-This yard is located at the end of an East, West valley between two ridge tops and has plenty of Southeast sun exposure. The valley opens up into a creek bottom.
-The hives are against the North slope and protected from wind
-Each went into winter with 2 deeps and 1 6 5/8 super
-Fall treatments applied
-Mite counts low
-No other pests
-No evidence of disease
-In late October all hives had good wintering numbers and brood was present
-All colonies wrapped
-All hives ventilated via upper entrance
-All hives leaning forward to keep moisture on front wall
I try to do everything by the book!! I thought I did it right. I thought?
-By the first week of December I could hear no buzzing in 9 of the 11 hives
-I went into one hive and it had no bees in it. It did have honey, pollen and capped brood
-Preparing for packages I tore the remaining 8 hives down this past weekend and its the same story for them, no bees.
-All the honey is left
-Frames of pollen left
-Few dead bees on the bottom boards
-Two hives had less than a fist full of bees dead in a cluster
-The two hives that were buzzing in December are alive and thriving
This year the farmer that rents from us stored his round bales in the same valley that my bees are in. The bales are wrapped in plastic. When bales are removed, the plastic is placed in a barrel and burned. The plastic smolders. When there is no wind the smoke just hangs in the valley like a thick fog and the hives are engulfed in it for hours.

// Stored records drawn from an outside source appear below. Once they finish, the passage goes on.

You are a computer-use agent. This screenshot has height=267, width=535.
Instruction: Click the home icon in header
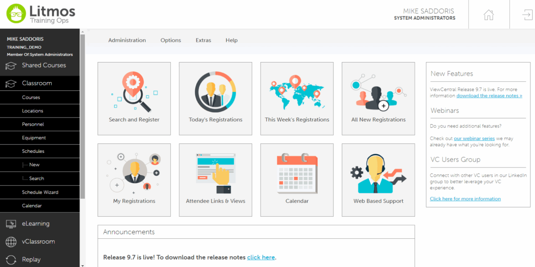click(489, 15)
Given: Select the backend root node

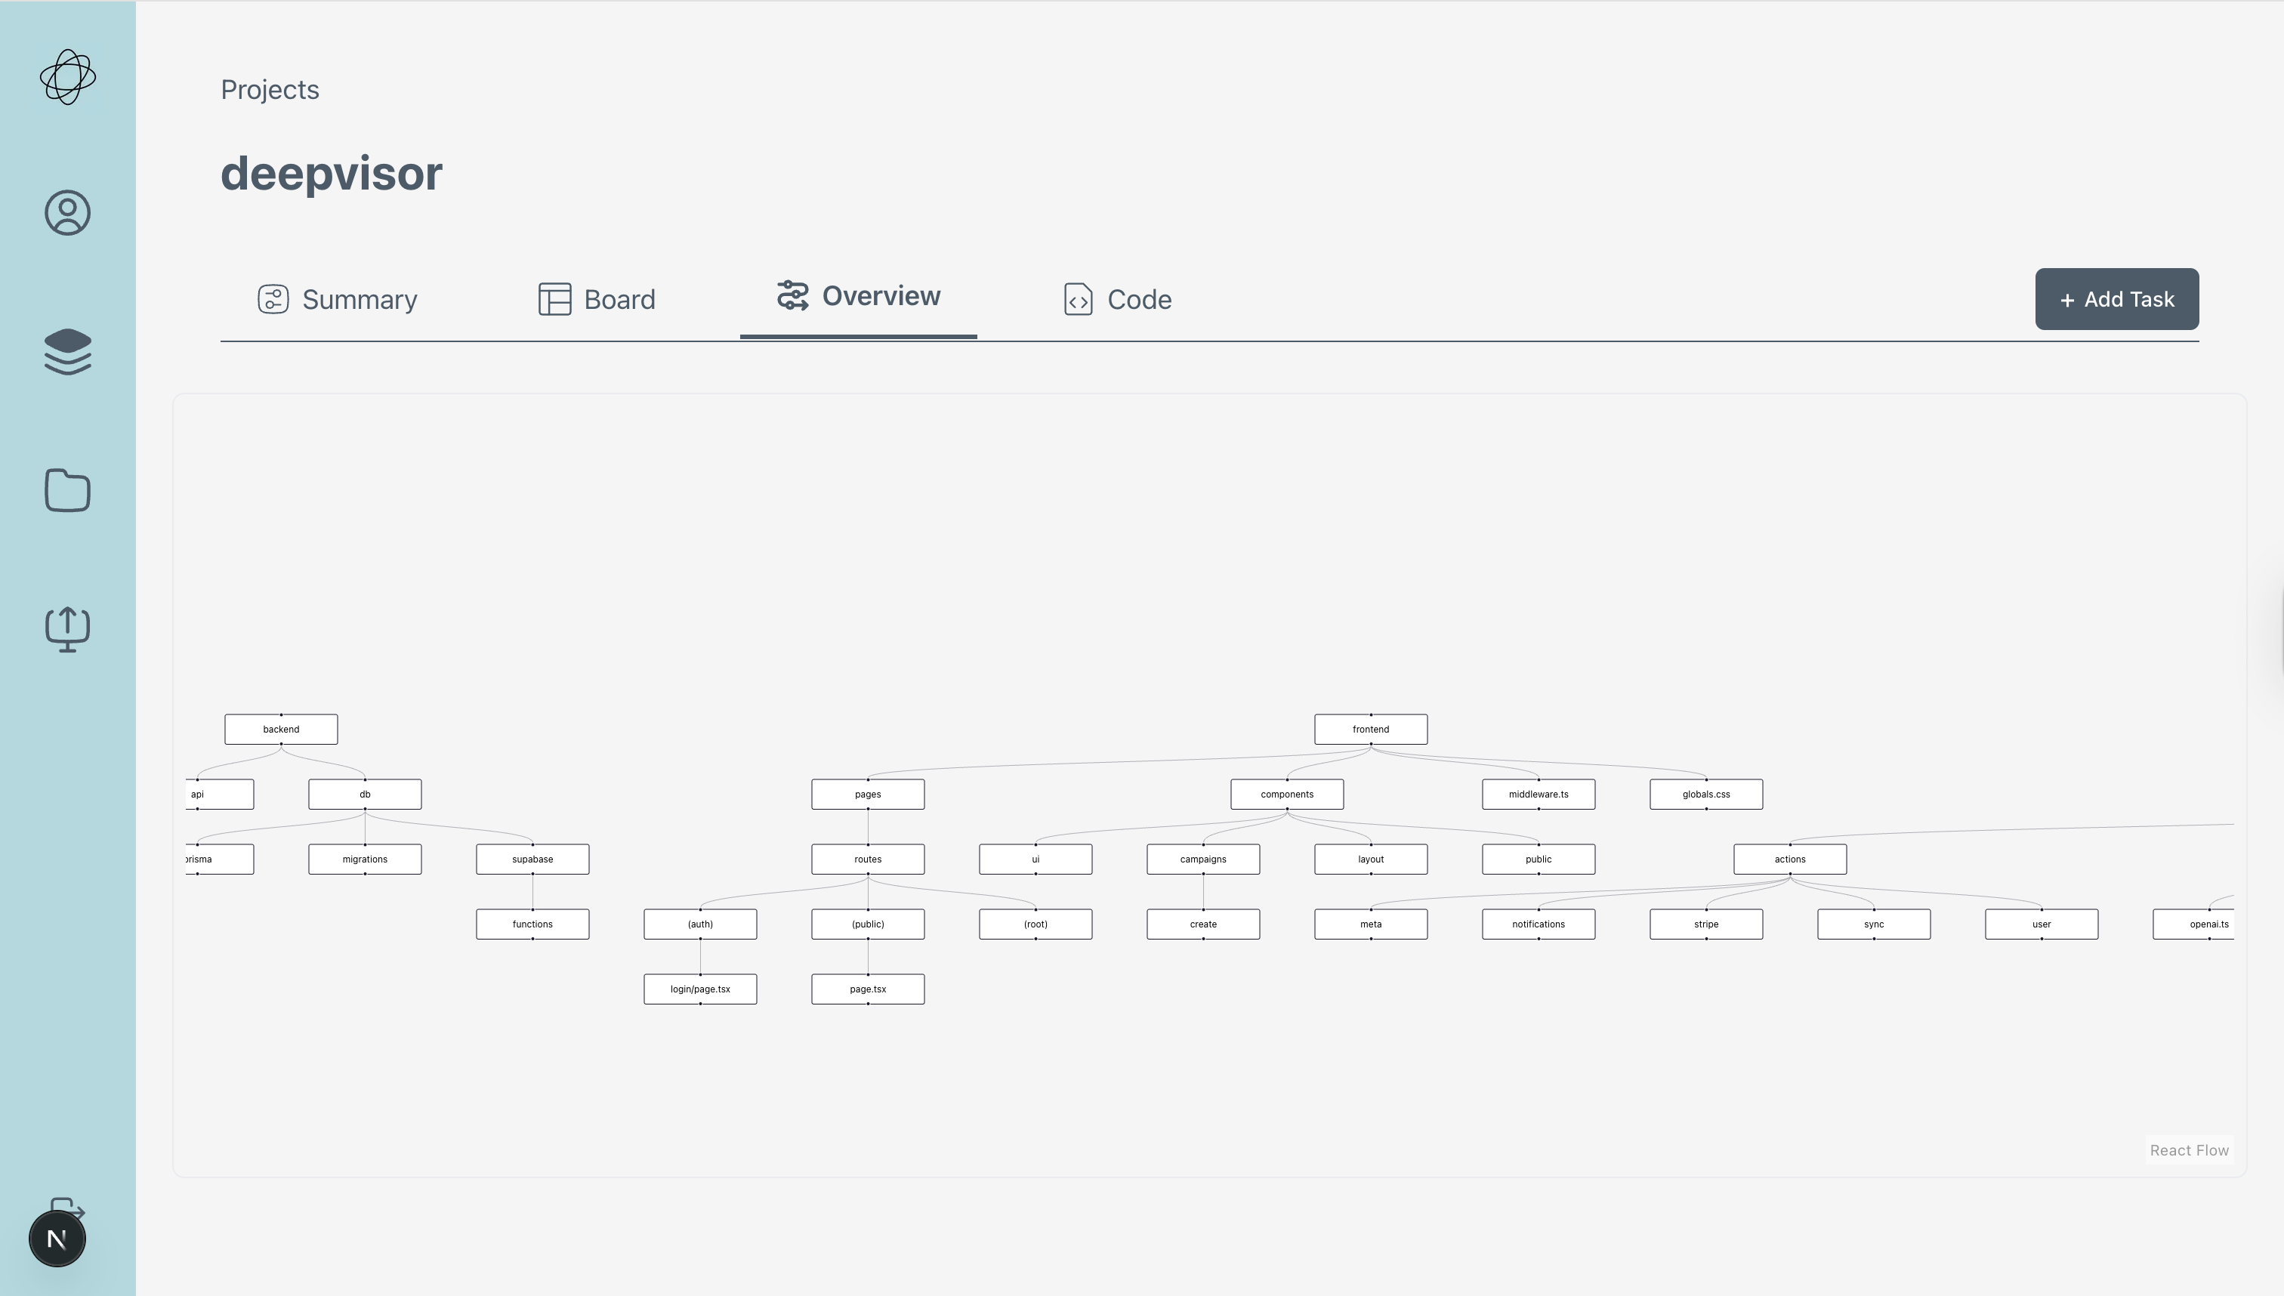Looking at the screenshot, I should click(281, 729).
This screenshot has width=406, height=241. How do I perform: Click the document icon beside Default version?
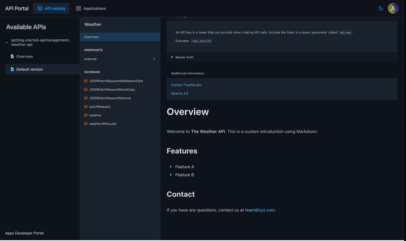click(12, 69)
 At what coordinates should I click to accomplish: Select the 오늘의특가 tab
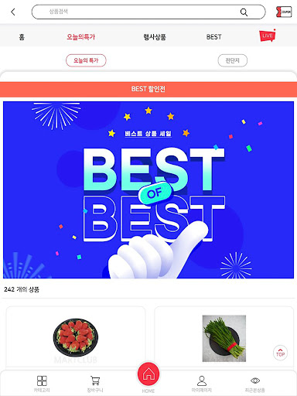tap(81, 37)
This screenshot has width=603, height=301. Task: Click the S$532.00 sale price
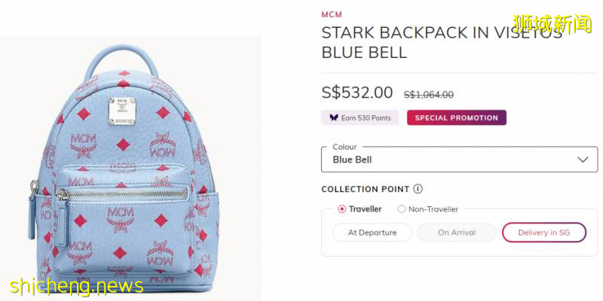(357, 93)
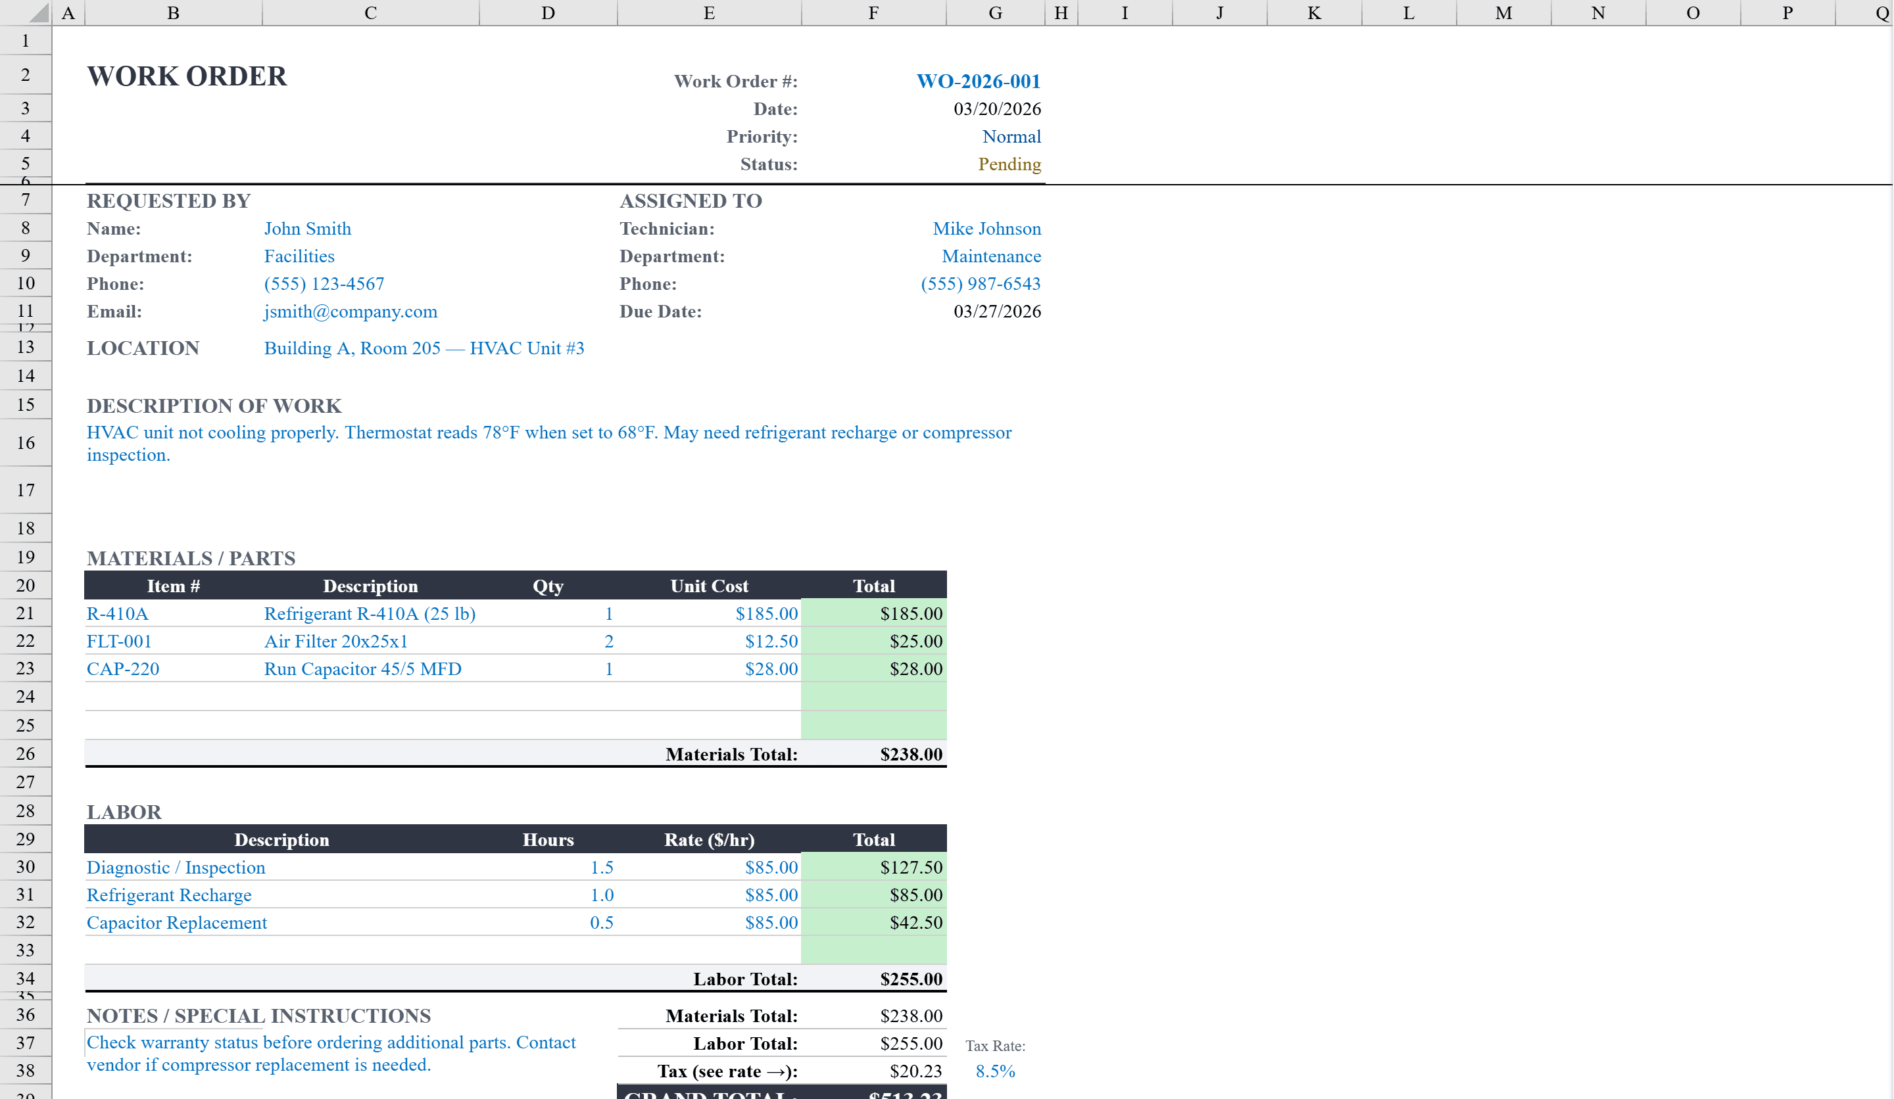Screen dimensions: 1894x1099
Task: Click the Due Date 03/27/2026
Action: 997,312
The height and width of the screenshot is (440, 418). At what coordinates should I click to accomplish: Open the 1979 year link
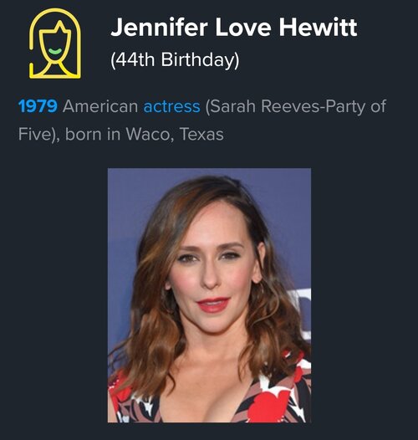tap(38, 106)
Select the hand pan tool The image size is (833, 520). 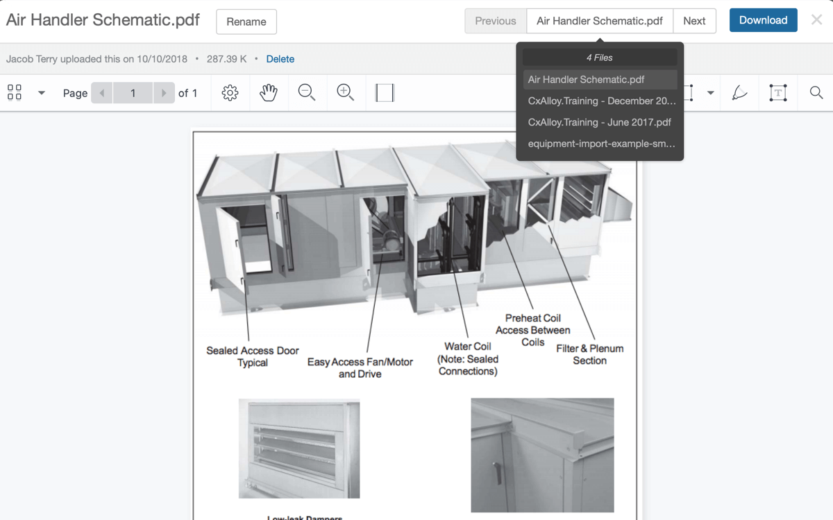(x=269, y=93)
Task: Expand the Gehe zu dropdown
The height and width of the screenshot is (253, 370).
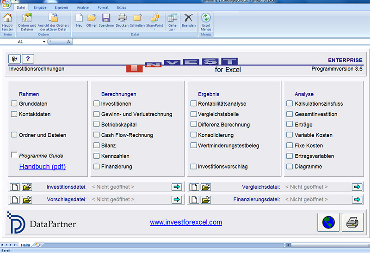Action: point(173,29)
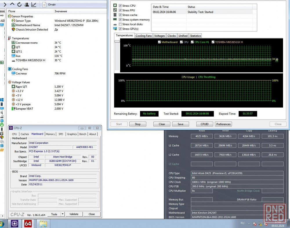Click the Validate button in CPU-Z
This screenshot has height=228, width=290.
(74, 214)

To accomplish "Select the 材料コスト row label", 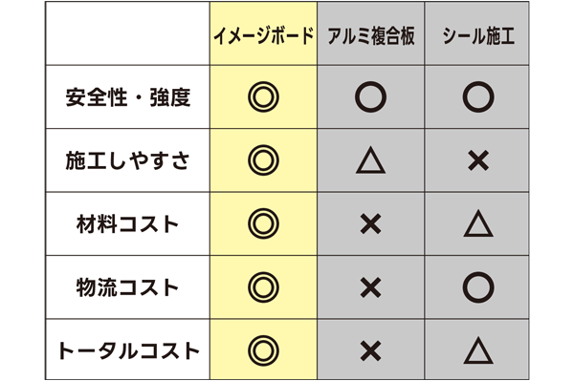I will click(x=128, y=224).
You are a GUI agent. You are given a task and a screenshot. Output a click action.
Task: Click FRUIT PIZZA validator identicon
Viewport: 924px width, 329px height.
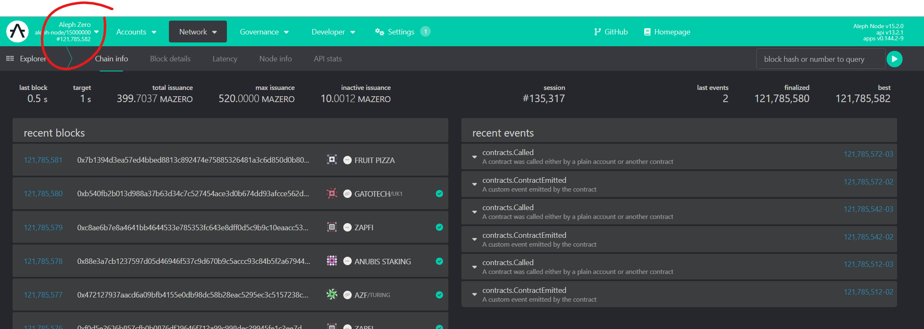332,160
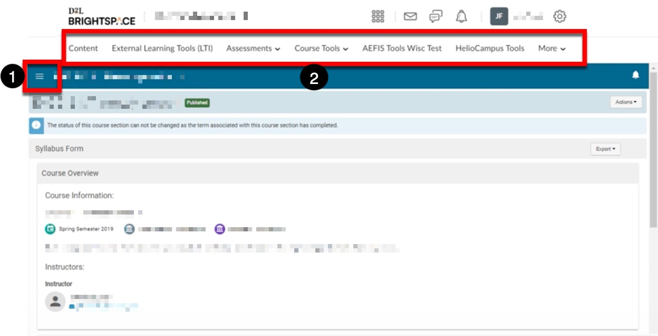Click the blue info icon in status notice
The height and width of the screenshot is (336, 658).
36,126
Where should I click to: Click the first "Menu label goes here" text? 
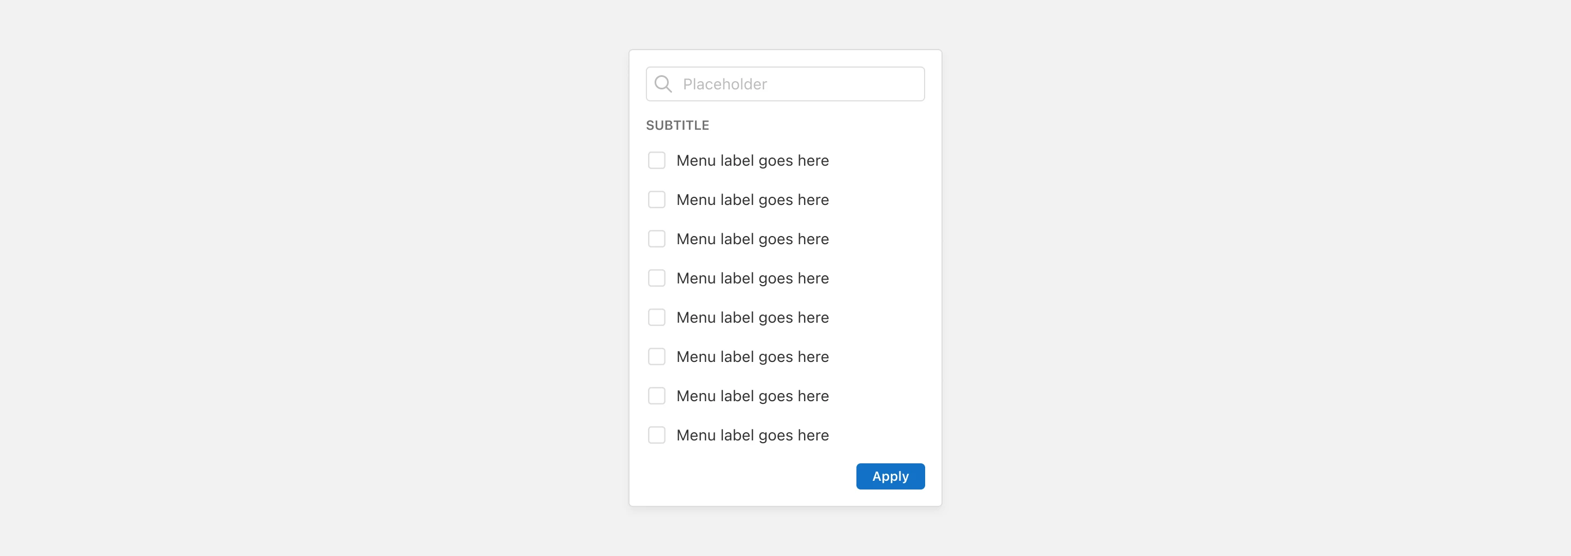tap(752, 160)
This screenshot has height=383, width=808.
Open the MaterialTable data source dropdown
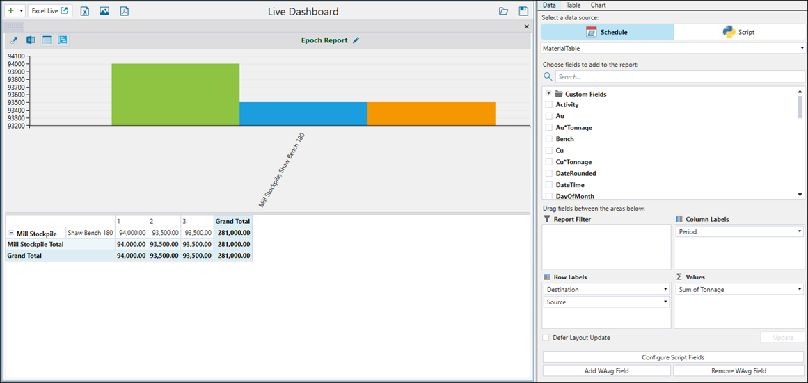click(x=673, y=49)
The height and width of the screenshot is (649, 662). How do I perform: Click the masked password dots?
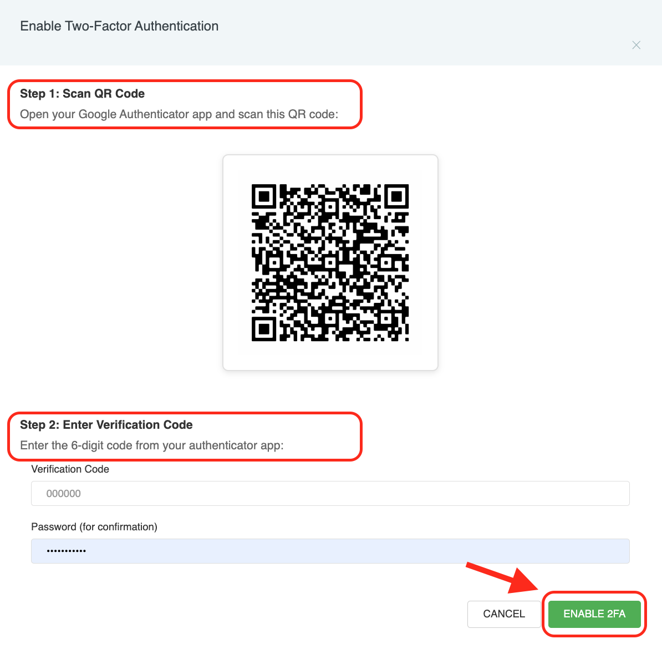[66, 551]
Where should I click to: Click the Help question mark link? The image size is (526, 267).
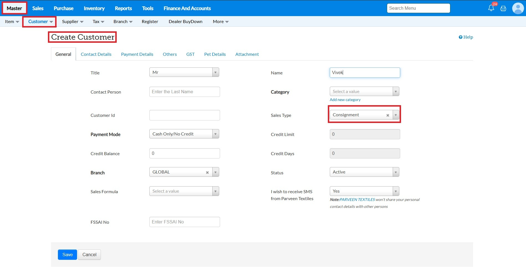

When I first noticed this, without trying to be a jerk about it, I joked and told him that the smoke was going to run my bees out. I figured maybe he would get the hint and just take the plastic with him. Well, that didn't happen and most of the bees are gone. The hives are 2 hours away from me so I don't know exactly when they left in November.
I would be the first to admit fault in managing my hives, but because they left so early, it makes me wonder if the lingering smoke every other day had something to do with it.
Is this a plausible cause for absconding?